After the Honourable Phryne Fisher solves a country-house jewel robbery in record time, she is asked by Colonel and Mrs. Harper to look into the matter of their daughter in Australia, who they fear may be being poisoned by her husband. Having grown bored with English social life, Phryne is happy to have an excuse to put off making decisions about her future for the next few months or so, and promptly relocates to Melbourne.

==Plot summary==
Cocaine Blues opens with a theft at the country house belonging to Phryne Fisher's family, during a dinner party described as the 'social event of the year'. A valuable diamond necklace belonging to a guest is stolen, and Phryne is able to identify the thief and recover the necklace based on her observations of the room, and of the guests during dinner. Following this, Phryne is asked by Colonel Harper and his wife to travel to Australia to determine if their son-in-law, John Andrews, is poisoning their daughter, Lydia. The Harpers give Phryne some letters from Lydia. Phryne notes that the letters contain complaints about John and financial and investment advice to Lydia's parents. She also notes a reference to a Turkish bath run by a Madame Breda.

Phryne accepts the Harpers' request and travels to Melbourne, Australia, which is also the place of her birth. She is joined on the voyage by Dr.
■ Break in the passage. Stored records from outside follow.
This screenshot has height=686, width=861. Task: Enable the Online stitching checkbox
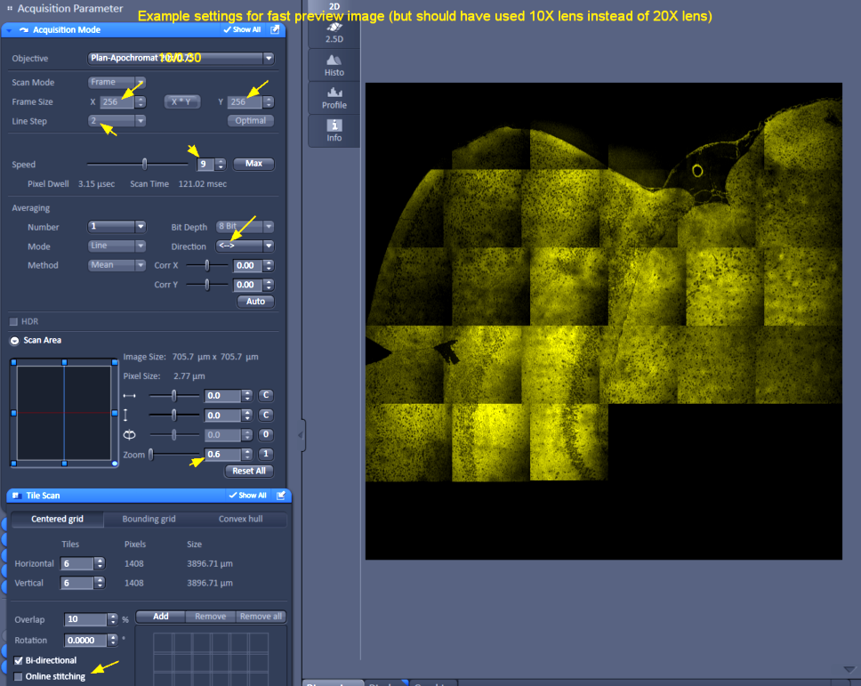19,677
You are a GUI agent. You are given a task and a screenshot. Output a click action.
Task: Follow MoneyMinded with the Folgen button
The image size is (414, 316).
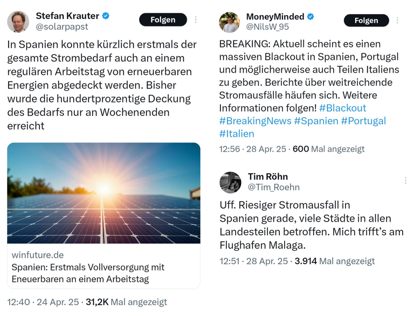click(x=366, y=20)
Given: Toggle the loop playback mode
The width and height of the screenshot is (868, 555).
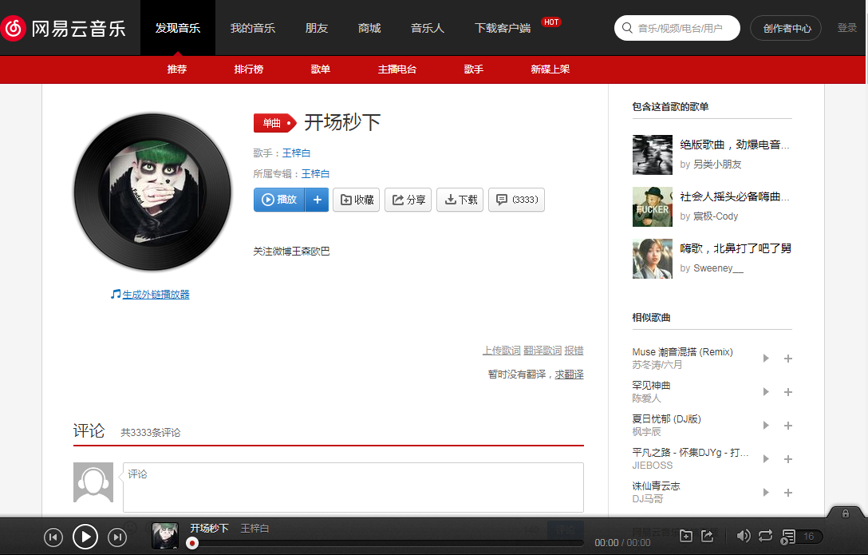Looking at the screenshot, I should click(765, 536).
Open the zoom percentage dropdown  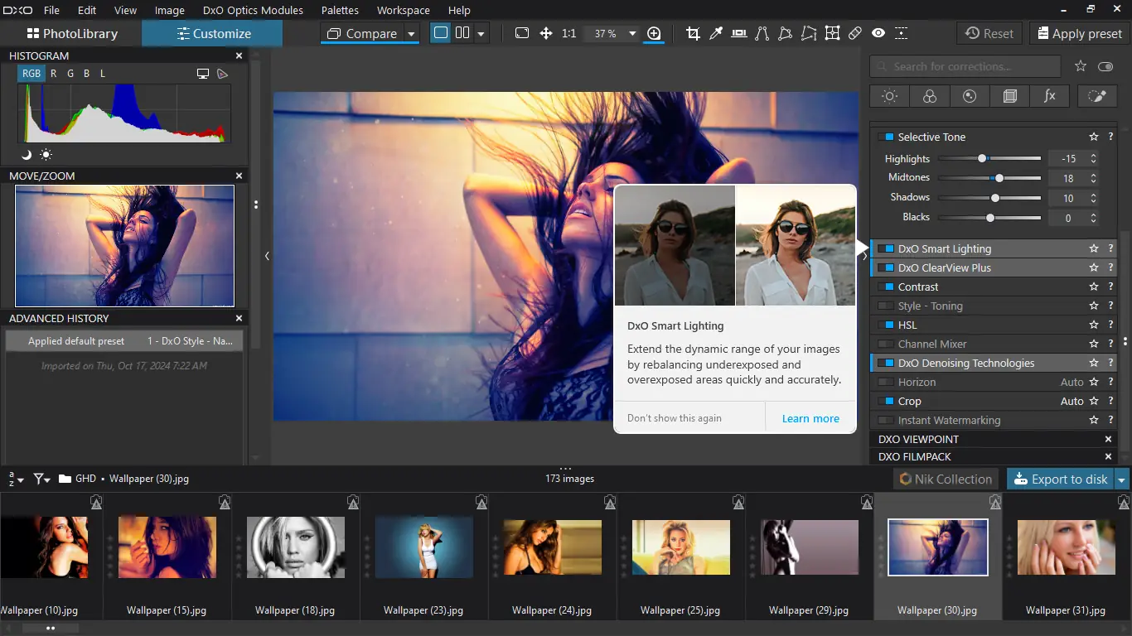[x=632, y=34]
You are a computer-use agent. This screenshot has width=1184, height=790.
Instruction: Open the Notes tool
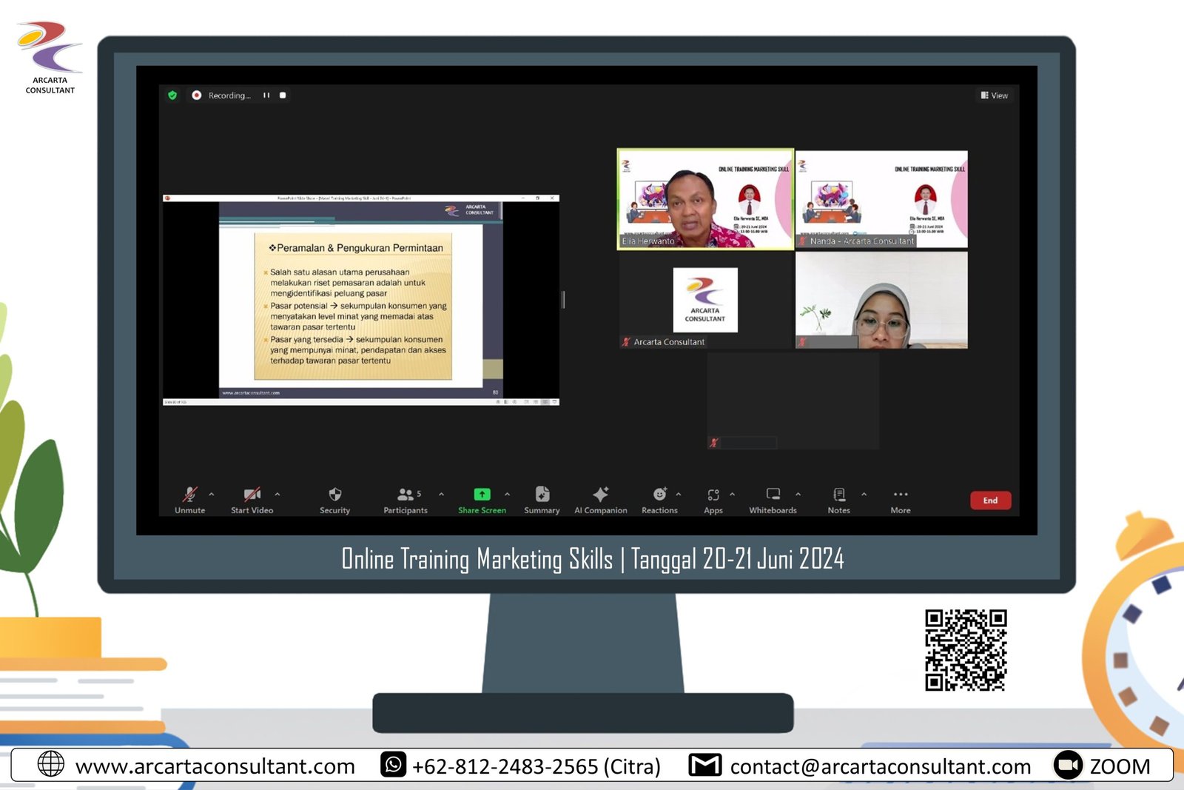tap(838, 495)
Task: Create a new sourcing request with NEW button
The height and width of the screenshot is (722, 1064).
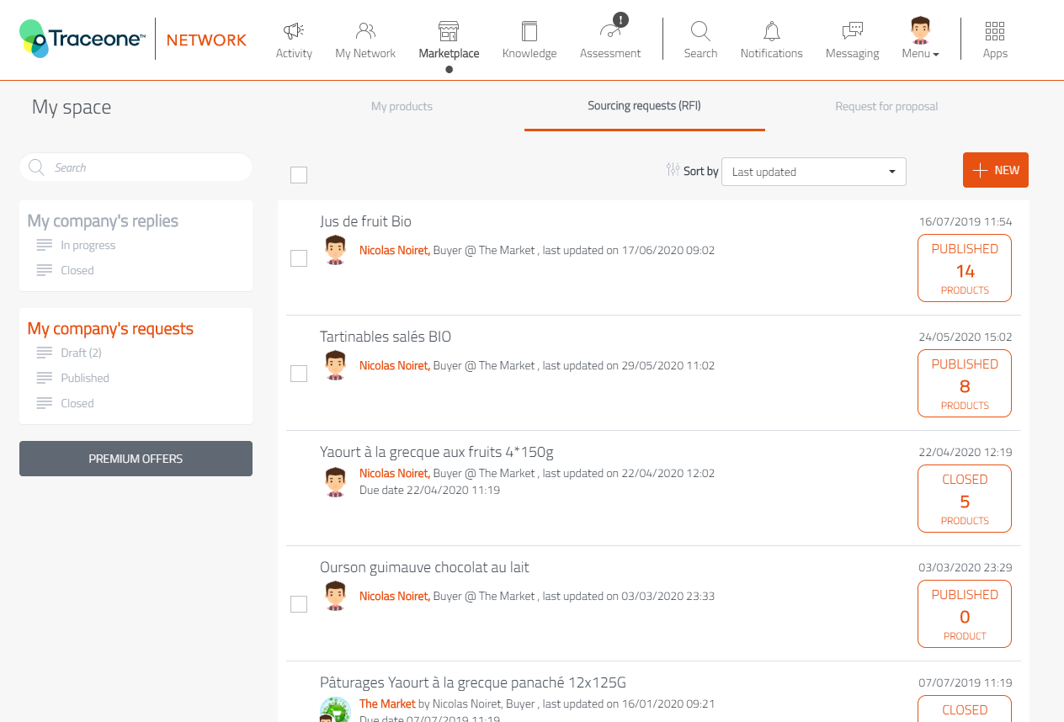Action: (995, 169)
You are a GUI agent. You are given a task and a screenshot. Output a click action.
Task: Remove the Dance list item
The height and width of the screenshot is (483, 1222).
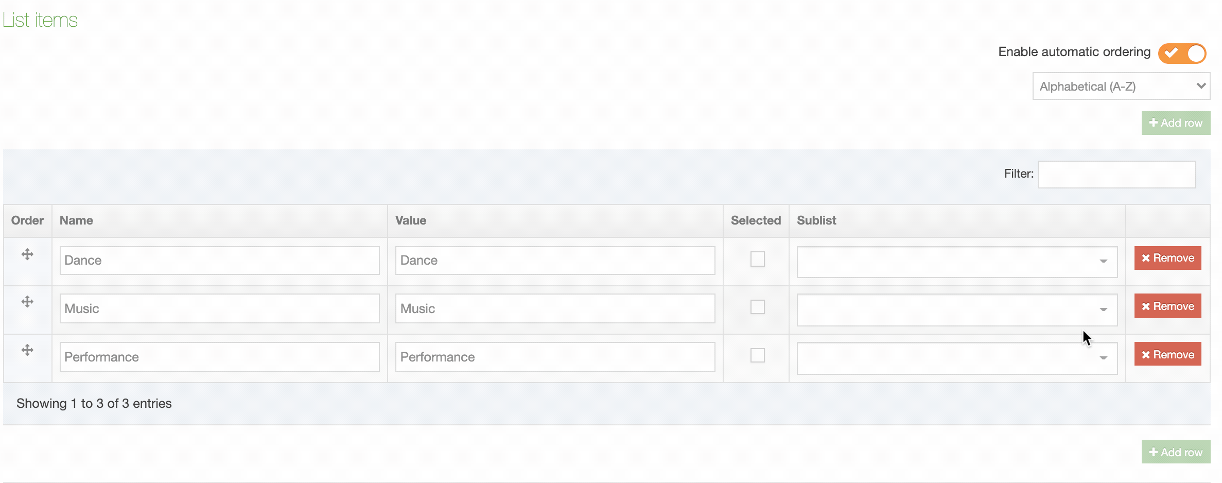click(x=1167, y=258)
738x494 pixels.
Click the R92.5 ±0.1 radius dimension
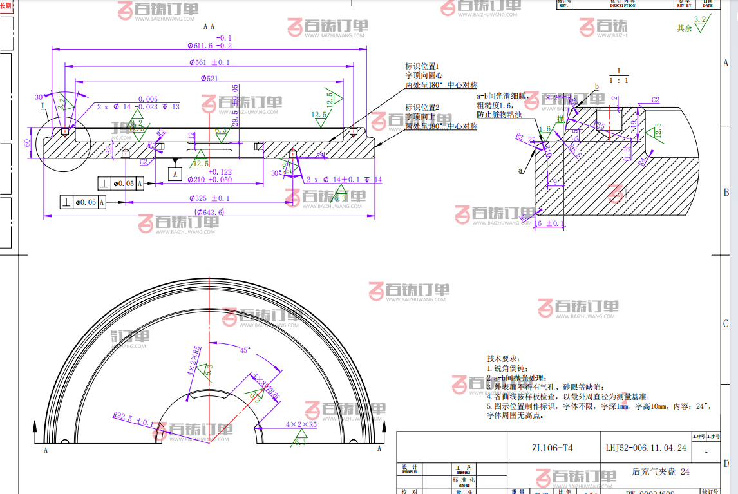(x=133, y=417)
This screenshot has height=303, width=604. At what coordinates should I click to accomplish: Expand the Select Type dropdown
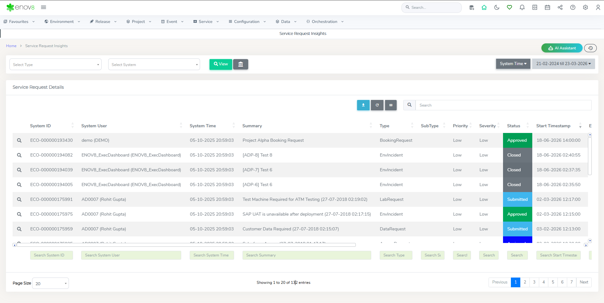tap(55, 64)
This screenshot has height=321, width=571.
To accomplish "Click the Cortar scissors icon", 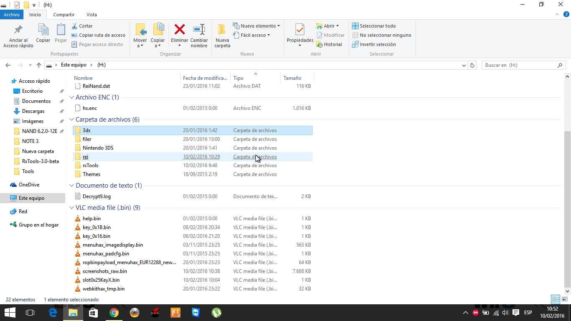I will 75,26.
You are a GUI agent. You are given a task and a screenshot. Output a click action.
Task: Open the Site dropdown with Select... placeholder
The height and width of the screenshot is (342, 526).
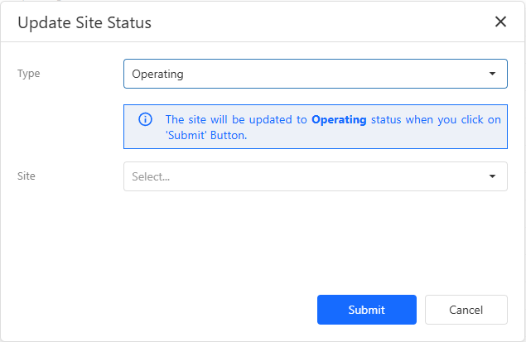316,176
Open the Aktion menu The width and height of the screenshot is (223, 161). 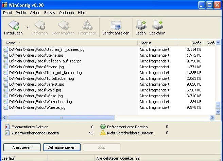35,13
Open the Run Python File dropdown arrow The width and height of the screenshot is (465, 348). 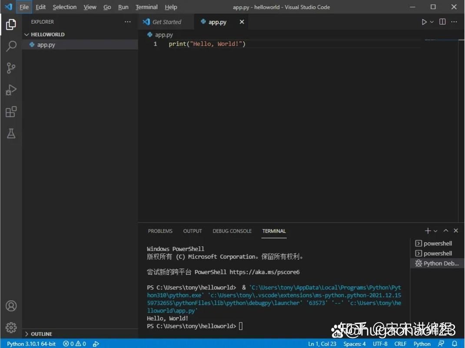click(431, 21)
Elizabeth Macmillan, a surgeon on her way to take up a position at the Queen Victoria Hospital, and an old acquaintance of Phryne's from her time serving as the driver of an ambulance unit in France during World War I. In Melbourne, Phryne meets Cec and Bert, two cab drivers, at the docks, and engages them to drive her to the Windsor Hotel, where she stays for the duration of the novel. Soon after her arrival, Phryne meets Dorothy 'Dot' Williams and prevents her from committing an assault on her ex-employer's son, who had molested her and had her fired when she rebuffed his advances. Phryne engages Dot to work as her personal maid and social secretary instead.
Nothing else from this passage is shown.